Neste sentido, Luiz Cam nos deixou um legado crítico da história de Goiânia,
uma capital ainda em fase de crescimento, um crescimento feito à base de
iniquidades e descasos com as populações pobres, que migram para a capital sob
o desejo de mudança, de inclusão, desejo de exercer seu direito de ser e de
viver como cidadãos verdadeiros, donos de sua voz, mas que acabam nos porões da
desigualdade. A cidade sempre “lhes nega oportunidades, mostra a face dura do
mal.”
Eu
já tinha visto os documentários de Cam quando marcamos a caminhada.

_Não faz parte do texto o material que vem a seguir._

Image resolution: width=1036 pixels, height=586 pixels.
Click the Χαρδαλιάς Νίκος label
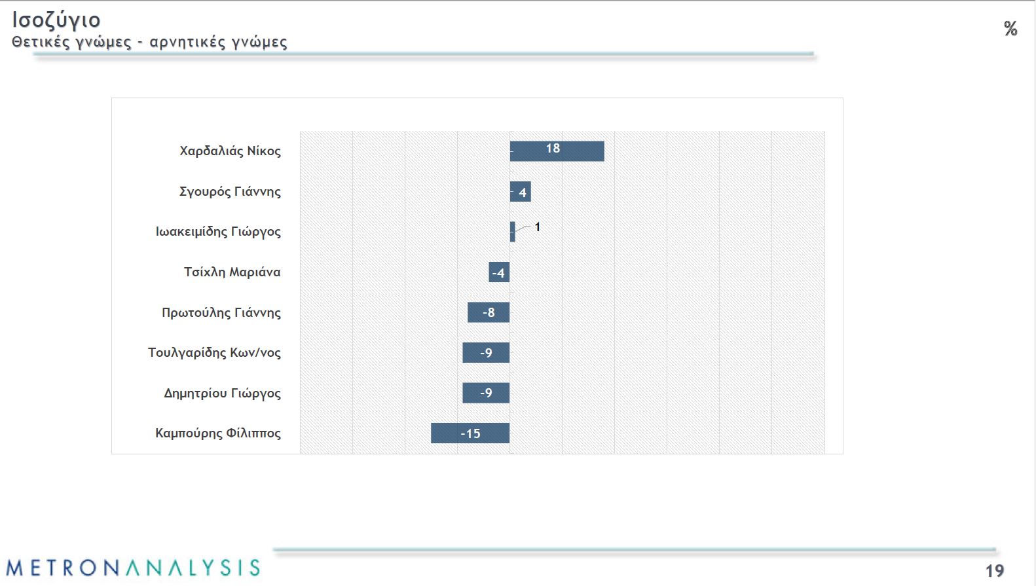(x=230, y=151)
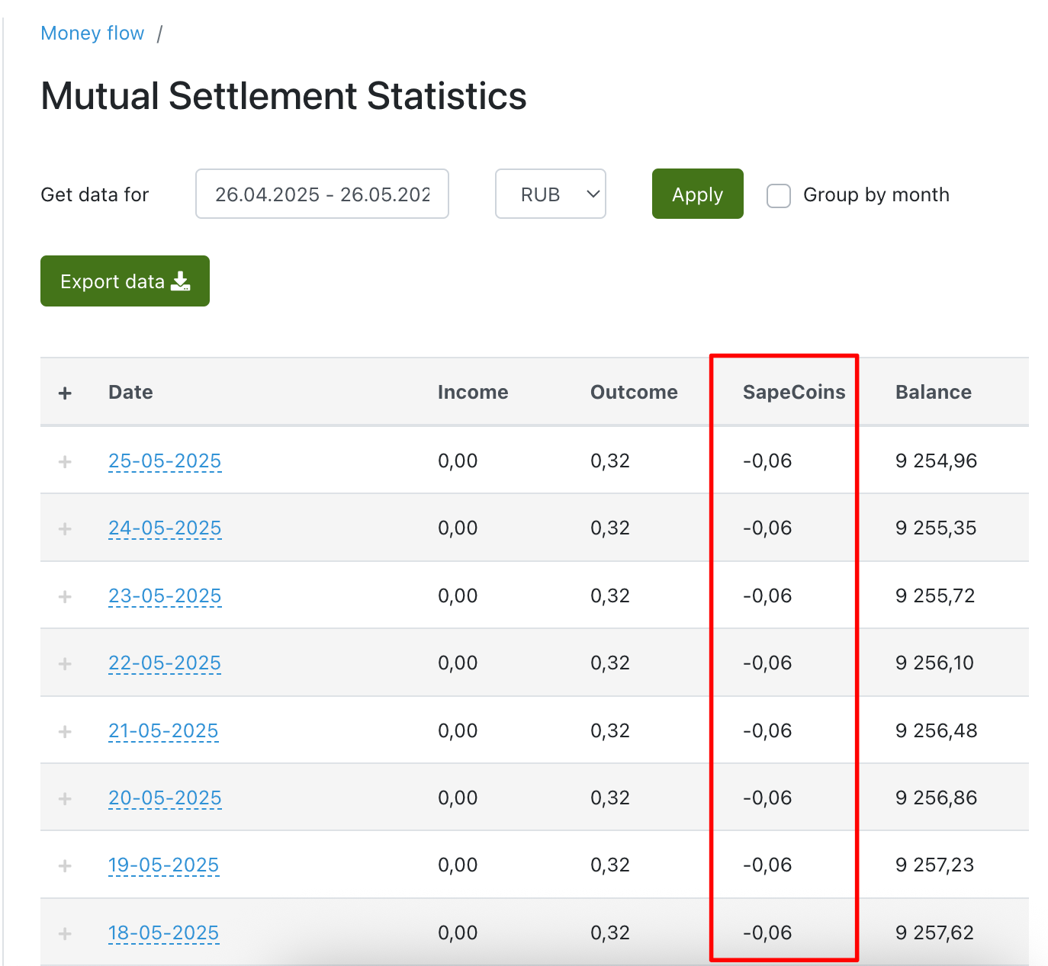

Eu já sabia
que ia andar ao lado de um sujeito que, além de carismático, tinha uma visão acurada
sobre as questões da cidade, como a do próprio Belém.
A
ideia de nossa caminhada era traçar novas rotas e olhar a cidade criticamente,
suas esferas de classificação e de exclusão, o modo como o poder se apropria
dos desejos e os encaixota e os reprime. Seria a primeira de muitas que
faríamos. Mas depois daquela marcha inesquecível nunca mais voltamos a traçar uma
nova rota que desse conta da cartografia do desejo desenhada em nossa alma.
Périplo número 1
Os quatro cavaleiros do
chope-a-litro
Quando
Cam chegou ao café do mercadinho central, na Vila Nova, já eram quase onze
horas. A farra da marcha começou. Suas gargalhadas se misturaram às do Belém e nos
impulsionaram rumo ao Mutirama. Subimos a Avenida Independência. Na altura da Casa
da Indústria, todo o trecho da Avenida Araguaia estava tomado por máquinas
trabalhando na nova obra que ampliaria o parque, ligando-o ao bosque Botafogo,
antes separado pela extensão da Araguaia que vem da Praça Cívica, cruza a
Anhanguera lá em cima, depois as avenidas Paranaíba e Contorno, e segue seu
rumo passando por cima da Marginal Botafogo até desaguar na Independência, onde
estávamos.
Paramos
para ver as máquinas trabalhando lá embaixo, destruindo o trecho da avenida para
criar a nova estrutura do parque ampliado. Muito tempo depois, inaugurou-se
naquele trecho o Túnel Jaime Câmara, que quando chove forte enche de água até a
tampa.
Subimos
a Independência mais um pouco e viramos à esquerda, na Avenida Contorno. Chegamos
em frente à antiga Escola Técnica Federal, hoje IFG, onde Cam fez o curso
técnico de Edificações. Ficamos por ali parados e conversando sobre os tempos
de escola de Cam, que se lembrou de algumas namoradas.
Na
ocasião de nosso passeio, apesar de as obras do Mutirama já estarem em pleno funcionamento,
ainda havia resistência de moradores das casas espremidas numa pequena área
entre a Avenida Contorno, a Rua dos Comerciários e a Rua CD que desemboca na
Marginal Botafogo. Algumas teriam de ser desocupadas. Do ponto do IFG, na
Contorno, caminhamos até a marginal Botafogo procurando saber quais casas
seriam demolidas. Debalde.
Voltamos
em marcha pela Avenida Paranaíba e descemos a Araguaia de novo, passando pelo
sebo Hocus Pocus, um foco de resistência de livros e revistas que já merecia estar
tombado pelo patrimônio cultural da cidade.
Viramos
à esquerda na Contorno, passamos pelo Supermercado Tatico, subimos a Rua 64 e
paramos em uma bar, na esquina com a Rua 60, para tomar a primeira cachaça.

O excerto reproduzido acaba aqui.